Each "strategy" would then implement these protocols. Here's an example for an "out of line" discriminator:

struct SynthesisedEnumOutOfLineDiscriminatorCoder: SynthesisedEnumDiscriminatorEncoder, SynthesisedEnumDiscriminatorDecoder {

    enum CodingKeys: CodingKey {
        case type
        case value
    }
    
    static func encodeCase<CaseKey: CodingKey>(with encoder: Encoder, _ name: CaseKey, _ value: AnyEncodable) throws {
        var container = encoder.container(keyedBy: CodingKeys.self)
        try container.encode(name.stringValue, forKey: .type)
        try container.encode(value, forKey: .value)
    }

    static func encodeCase<CaseKey: CodingKey, ValueKey: CodingKey>(with encoder: Encoder, _ name: CaseKey, _ values: [ValueKey : AnyEncodable]) throws {
        // similarly to above
    }

    static func decodeCase<CaseKey: CodingKey>(with decoder: Decoder, ofType type: CaseKey.Type) throws -> CaseKey {
        let container = try decoder.container(keyedBy: CodingKeys.self)
        guard let name = type.init(stringValue: try container.decode(String.self, forKey: .type)) else { fatalError() }
        return name
    }
    
    static func decodeCaseValue<CaseKey: CodingKey, T: Decodable>(with decoder: Decoder, forCase case: CaseKey, ofType type: T.Type) throws -> T {
        let container = try decoder.container(keyedBy: CodingKeys.self)
        return try container.decode(T.self, forKey: .value)
    }
    
    static func decodeCaseValue<CaseKey: CodingKey, ValueKey: CodingKey, T: Decodable>(with decoder: Decoder, forCase case: CaseKey, forKey: ValueKey, ofType type: T.Type) throws -> T {
        // similarly to above
    }

}

Then a type that wants to use a strategy has to do a whole lot less work:

enum IntOrString: Codable {
    case int(Int)
    case string(String)
    
    typealias SynthesisedDiscriminatorEncoder = SynthesisedEnumOutOfLineDiscriminatorCoder
    typealias SynthesisedDiscriminatorDecoder = SynthesisedEnumOutOfLineDiscriminatorCoder
    
    // SYNTHESISED STUFF BELOW
    
    enum Discriminator: String, CodingKey {
        case int
        case string
    }
    
    init(from decoder: Decoder) throws {
        let discriminator = try SynthesisedDiscriminatorDecoder.decodeCase(with: decoder, ofType: Discriminator.self)
        switch discriminator {
        case .int:
            // the associated value for this case is exactly one, unlabelled Int, the "single value" function is used
            self = .int(try SynthesisedDiscriminatorDecoder.decodeCaseValue(with: decoder, forCase: discriminator, ofType: Int.self))
        case .string:
            self = .string(try SynthesisedDiscriminatorDecoder.decodeCaseValue(with: decoder, forCase: discriminator, ofType: String.self))
        }
    }
    
    func encode(to encoder: Encoder) throws {
        switch self {
        case .int(let value):
            try SynthesisedDiscriminatorEncoder.encodeCase(with: encoder, Discriminator.int, AnyEncodable(value))
        case .string(let value):
            try SynthesisedDiscriminatorEncoder.encodeCase(with: encoder, Discriminator.string, AnyEncodable(value))
        }
    }
}

Two simple typealiases, and boom, you have synthesised Codable conformance.

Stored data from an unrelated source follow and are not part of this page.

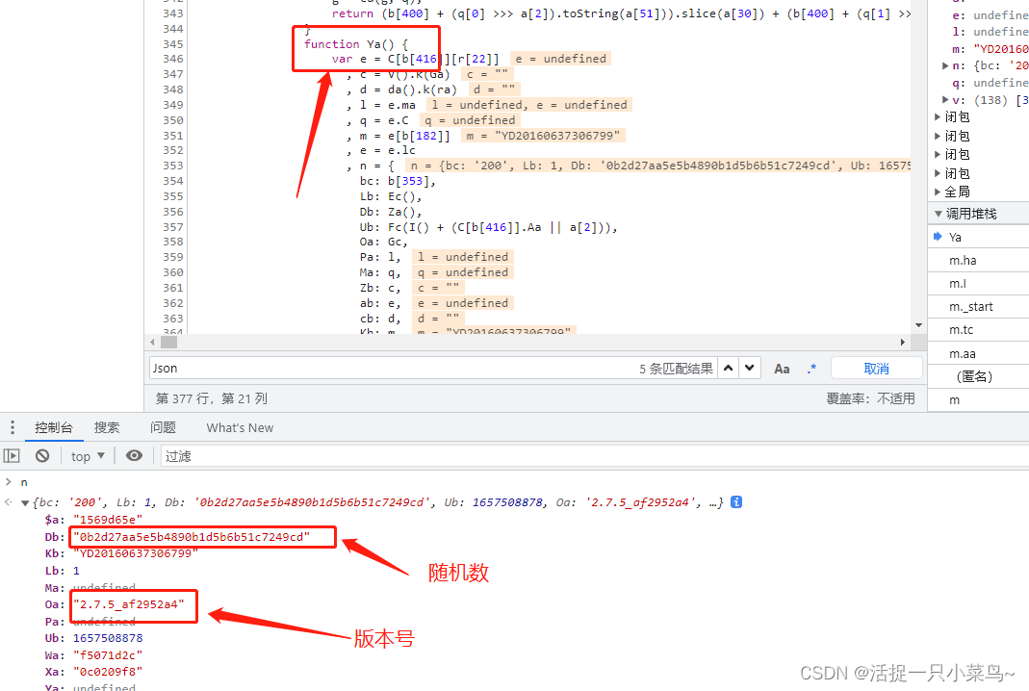This screenshot has height=691, width=1029.
Task: Clear the console with the block icon
Action: [42, 456]
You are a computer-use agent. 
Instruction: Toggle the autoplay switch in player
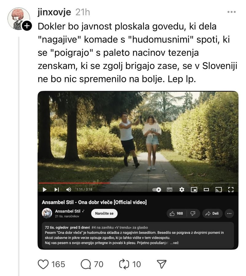pyautogui.click(x=157, y=189)

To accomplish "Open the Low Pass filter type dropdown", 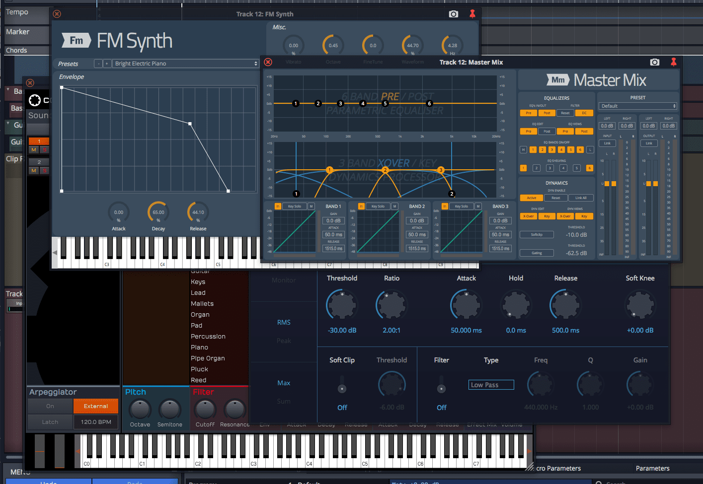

Of course, if you want to use a custom strategy, the amount of code to implement a new strategy is probably a bit more than just implementing Codable directly, but the idea here is that the Swift standard library would provide implementations for several common ones :stuck_out_tongue:

cc @anandabits @itaiferber

Am I missing something or in all the possible solutions you consider only one associated value per enum case?